▸ Exercise
Could you put the records below into a numbered list, starting at the line that has "Image resolution: width=1440" and ending after the line that has "pyautogui.click(x=268, y=387)", with blank lines left out?

Data records section start

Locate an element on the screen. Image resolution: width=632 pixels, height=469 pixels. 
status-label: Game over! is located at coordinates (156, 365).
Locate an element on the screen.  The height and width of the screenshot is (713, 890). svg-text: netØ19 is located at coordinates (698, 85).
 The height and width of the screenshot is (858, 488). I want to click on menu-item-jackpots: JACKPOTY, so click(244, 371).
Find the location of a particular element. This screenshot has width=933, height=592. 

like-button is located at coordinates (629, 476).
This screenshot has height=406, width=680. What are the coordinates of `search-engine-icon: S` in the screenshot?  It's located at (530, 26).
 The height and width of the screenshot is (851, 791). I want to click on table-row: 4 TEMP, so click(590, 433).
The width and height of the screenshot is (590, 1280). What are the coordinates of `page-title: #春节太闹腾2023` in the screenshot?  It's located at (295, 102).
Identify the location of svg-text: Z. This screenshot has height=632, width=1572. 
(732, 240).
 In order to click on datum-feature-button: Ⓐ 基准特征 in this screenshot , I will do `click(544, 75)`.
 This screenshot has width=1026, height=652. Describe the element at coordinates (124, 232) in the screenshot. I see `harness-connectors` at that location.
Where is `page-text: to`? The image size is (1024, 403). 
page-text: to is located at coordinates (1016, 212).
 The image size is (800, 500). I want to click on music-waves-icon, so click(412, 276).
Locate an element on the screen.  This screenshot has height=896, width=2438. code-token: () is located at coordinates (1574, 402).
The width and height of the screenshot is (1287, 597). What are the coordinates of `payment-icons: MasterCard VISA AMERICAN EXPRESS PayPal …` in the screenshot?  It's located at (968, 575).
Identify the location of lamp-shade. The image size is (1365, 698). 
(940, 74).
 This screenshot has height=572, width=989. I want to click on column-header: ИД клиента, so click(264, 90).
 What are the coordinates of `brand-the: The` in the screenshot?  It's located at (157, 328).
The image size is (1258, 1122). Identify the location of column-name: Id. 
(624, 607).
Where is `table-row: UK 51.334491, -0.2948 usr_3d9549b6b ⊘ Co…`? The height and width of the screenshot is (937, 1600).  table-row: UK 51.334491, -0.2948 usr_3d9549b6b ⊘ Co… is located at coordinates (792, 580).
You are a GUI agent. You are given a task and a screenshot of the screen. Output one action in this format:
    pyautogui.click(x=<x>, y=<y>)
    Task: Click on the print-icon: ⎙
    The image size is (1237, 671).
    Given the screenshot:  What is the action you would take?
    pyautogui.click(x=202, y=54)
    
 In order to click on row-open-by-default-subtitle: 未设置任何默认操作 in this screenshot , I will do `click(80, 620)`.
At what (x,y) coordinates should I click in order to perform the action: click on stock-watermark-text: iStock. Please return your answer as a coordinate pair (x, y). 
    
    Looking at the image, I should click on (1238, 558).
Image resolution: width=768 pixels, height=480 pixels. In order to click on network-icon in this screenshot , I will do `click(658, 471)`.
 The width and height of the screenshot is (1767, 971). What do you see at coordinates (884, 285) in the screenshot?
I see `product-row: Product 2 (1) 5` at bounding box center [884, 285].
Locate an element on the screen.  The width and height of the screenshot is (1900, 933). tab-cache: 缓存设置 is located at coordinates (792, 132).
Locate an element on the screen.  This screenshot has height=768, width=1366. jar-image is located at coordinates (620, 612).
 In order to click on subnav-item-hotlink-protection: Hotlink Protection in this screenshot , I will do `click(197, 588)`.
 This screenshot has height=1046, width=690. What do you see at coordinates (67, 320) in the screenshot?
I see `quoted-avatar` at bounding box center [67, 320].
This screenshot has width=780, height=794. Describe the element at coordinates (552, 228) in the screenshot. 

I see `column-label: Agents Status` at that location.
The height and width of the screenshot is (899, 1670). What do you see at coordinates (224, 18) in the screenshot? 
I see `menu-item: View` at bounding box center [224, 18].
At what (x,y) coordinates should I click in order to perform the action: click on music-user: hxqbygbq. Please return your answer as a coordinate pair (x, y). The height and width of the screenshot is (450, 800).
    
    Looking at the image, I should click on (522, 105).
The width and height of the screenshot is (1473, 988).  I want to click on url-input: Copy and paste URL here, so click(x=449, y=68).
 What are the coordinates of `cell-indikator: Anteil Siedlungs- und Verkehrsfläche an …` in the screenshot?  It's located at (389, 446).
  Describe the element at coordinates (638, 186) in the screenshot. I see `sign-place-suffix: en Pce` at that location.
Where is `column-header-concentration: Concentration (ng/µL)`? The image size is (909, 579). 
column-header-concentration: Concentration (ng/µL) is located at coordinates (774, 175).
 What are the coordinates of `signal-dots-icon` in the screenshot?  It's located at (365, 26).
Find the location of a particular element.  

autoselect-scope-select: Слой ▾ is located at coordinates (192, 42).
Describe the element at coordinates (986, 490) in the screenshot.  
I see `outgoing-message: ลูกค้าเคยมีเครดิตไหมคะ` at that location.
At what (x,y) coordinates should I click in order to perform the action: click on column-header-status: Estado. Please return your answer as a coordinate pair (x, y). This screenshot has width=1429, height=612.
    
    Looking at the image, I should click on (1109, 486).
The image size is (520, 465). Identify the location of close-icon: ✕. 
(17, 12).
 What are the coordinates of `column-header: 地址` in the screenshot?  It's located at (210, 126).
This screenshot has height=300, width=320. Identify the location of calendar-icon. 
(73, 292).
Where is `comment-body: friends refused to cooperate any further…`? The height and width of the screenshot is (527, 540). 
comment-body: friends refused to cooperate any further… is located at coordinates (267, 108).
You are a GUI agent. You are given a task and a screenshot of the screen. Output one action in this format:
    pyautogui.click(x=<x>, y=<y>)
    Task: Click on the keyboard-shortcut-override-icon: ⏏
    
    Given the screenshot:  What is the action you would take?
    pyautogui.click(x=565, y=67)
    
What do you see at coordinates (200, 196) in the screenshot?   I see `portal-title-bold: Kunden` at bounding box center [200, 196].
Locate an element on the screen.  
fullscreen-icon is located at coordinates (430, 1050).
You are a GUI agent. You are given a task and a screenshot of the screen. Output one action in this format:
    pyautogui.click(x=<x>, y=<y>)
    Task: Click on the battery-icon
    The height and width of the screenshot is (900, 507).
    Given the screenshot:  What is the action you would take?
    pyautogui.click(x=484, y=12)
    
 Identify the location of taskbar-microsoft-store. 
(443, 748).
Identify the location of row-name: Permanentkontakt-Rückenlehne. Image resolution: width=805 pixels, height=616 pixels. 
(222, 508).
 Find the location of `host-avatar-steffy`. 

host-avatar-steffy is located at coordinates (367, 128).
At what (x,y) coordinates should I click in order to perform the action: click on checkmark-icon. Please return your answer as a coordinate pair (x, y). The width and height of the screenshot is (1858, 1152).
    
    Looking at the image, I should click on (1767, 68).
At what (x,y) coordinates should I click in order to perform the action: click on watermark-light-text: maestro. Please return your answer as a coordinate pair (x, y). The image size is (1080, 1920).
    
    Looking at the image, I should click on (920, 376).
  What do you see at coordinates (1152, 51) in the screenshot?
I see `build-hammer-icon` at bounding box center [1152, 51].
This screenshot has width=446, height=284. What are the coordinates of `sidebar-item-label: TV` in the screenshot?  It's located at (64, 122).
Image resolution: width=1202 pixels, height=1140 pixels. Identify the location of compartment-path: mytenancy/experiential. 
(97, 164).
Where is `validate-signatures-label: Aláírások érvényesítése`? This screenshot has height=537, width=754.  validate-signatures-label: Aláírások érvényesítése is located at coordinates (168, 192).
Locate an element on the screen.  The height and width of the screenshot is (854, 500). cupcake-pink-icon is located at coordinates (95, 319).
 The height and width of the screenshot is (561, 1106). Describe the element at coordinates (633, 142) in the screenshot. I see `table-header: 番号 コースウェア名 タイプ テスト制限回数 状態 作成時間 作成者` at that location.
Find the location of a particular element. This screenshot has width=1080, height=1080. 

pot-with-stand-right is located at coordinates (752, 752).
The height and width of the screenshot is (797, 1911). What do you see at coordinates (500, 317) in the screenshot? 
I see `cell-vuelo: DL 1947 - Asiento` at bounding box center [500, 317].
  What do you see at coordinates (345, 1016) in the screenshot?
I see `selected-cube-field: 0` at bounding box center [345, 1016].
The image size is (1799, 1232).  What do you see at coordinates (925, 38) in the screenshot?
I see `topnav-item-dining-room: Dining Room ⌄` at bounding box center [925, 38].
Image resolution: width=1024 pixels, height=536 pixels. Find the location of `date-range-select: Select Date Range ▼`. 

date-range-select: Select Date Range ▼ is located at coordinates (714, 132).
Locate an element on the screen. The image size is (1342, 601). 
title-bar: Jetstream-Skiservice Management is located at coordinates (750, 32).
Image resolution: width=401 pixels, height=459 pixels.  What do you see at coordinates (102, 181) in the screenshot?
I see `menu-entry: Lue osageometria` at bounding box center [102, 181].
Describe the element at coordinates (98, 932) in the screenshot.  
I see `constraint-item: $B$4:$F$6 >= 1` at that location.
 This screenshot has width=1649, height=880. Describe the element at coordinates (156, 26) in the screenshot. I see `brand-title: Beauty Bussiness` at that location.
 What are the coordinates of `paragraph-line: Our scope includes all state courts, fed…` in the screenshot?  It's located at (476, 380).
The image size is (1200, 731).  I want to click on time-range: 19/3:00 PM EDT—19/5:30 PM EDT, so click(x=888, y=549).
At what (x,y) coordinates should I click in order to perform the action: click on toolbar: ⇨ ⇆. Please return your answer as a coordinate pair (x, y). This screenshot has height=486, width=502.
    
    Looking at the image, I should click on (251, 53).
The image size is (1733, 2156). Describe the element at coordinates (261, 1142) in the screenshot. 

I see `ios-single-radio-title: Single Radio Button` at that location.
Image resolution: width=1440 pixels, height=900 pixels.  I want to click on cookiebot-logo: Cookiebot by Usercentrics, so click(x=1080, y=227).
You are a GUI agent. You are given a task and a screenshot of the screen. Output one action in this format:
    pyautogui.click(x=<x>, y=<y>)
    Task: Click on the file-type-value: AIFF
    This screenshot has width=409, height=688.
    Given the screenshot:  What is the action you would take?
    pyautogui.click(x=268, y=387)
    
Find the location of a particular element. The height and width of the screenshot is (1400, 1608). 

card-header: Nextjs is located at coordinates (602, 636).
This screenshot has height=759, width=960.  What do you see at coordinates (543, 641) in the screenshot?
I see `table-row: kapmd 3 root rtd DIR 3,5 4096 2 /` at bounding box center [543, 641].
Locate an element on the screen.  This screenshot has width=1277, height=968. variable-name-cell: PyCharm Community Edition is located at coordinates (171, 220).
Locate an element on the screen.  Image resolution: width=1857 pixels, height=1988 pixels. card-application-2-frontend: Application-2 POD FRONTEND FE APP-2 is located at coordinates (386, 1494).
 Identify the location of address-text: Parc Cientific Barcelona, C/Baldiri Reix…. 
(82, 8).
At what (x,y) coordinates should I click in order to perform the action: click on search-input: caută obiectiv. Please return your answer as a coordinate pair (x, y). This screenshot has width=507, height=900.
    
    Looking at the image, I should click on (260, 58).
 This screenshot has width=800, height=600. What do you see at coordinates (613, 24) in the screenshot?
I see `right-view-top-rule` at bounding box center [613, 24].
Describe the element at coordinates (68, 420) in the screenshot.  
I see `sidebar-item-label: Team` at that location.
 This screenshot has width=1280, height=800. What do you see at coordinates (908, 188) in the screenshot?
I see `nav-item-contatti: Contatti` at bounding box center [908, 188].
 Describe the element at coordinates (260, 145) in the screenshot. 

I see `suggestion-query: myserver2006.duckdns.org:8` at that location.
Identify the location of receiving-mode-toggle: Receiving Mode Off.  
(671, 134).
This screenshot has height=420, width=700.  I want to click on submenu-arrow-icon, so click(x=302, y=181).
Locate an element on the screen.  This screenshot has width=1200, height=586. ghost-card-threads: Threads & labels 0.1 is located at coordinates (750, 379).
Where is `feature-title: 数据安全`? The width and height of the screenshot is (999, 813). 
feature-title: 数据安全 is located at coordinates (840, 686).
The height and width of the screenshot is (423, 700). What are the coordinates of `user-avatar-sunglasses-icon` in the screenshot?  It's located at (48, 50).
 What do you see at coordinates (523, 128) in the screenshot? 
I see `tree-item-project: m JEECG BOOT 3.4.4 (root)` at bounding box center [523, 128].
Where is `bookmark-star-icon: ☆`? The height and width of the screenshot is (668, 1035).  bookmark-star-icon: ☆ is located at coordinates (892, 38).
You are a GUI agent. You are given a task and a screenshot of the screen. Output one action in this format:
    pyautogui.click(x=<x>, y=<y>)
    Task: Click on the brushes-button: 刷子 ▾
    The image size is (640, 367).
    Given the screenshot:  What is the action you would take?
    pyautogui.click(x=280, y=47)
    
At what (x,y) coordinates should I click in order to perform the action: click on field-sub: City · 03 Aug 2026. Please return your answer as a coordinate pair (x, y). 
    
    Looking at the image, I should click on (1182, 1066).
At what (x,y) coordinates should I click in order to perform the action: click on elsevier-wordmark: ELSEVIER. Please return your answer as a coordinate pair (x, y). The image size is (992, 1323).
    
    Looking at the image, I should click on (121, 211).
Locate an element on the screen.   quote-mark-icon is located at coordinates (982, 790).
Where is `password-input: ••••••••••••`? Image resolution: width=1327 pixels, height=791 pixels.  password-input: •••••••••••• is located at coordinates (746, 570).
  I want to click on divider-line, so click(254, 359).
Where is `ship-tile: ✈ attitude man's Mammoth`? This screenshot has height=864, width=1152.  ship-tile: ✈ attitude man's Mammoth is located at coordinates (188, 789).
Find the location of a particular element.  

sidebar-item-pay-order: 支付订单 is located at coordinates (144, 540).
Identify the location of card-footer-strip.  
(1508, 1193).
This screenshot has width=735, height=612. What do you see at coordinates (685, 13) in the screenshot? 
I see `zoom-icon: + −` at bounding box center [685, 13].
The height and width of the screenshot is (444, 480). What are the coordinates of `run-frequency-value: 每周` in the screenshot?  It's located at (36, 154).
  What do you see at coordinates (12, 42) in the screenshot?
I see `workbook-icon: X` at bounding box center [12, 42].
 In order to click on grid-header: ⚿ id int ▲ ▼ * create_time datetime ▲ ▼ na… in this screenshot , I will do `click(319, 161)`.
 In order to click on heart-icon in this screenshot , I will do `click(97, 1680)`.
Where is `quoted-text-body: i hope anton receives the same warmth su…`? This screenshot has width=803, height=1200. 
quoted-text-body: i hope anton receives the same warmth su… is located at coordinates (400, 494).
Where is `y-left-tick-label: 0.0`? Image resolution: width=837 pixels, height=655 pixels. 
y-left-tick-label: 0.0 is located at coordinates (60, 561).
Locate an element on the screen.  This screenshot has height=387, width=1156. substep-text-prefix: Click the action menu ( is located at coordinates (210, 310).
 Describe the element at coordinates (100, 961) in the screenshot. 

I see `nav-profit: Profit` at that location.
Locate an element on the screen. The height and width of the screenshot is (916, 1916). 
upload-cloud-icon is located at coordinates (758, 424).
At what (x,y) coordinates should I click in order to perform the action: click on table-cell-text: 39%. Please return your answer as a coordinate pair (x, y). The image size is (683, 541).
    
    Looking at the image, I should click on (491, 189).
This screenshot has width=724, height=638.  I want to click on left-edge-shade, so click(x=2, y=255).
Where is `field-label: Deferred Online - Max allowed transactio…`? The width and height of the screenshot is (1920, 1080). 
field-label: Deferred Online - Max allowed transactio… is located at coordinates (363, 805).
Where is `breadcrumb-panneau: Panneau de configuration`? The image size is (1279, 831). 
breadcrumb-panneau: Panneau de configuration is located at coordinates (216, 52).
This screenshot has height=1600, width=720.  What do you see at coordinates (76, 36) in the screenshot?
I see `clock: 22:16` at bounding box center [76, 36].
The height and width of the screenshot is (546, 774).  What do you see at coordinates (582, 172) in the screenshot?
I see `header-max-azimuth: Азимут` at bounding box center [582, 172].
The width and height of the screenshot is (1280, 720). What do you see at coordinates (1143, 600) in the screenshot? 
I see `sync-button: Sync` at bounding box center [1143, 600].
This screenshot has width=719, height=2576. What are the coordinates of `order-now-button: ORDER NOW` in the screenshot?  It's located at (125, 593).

Data records section end

▸ Result below
1. Image resolution: width=1440 pixels, height=900 pixels.  I want to click on cookiebot-logo: Cookiebot by Usercentrics, so click(x=1080, y=227).
2. You are a GUI agent. You are given a task and a screenshot of the screen. Output one action in this format:
3.     pyautogui.click(x=<x>, y=<y>)
4.     Task: Click on the file-type-value: AIFF
5.     This screenshot has width=409, height=688.
6.     Given the screenshot:  What is the action you would take?
7.     pyautogui.click(x=268, y=387)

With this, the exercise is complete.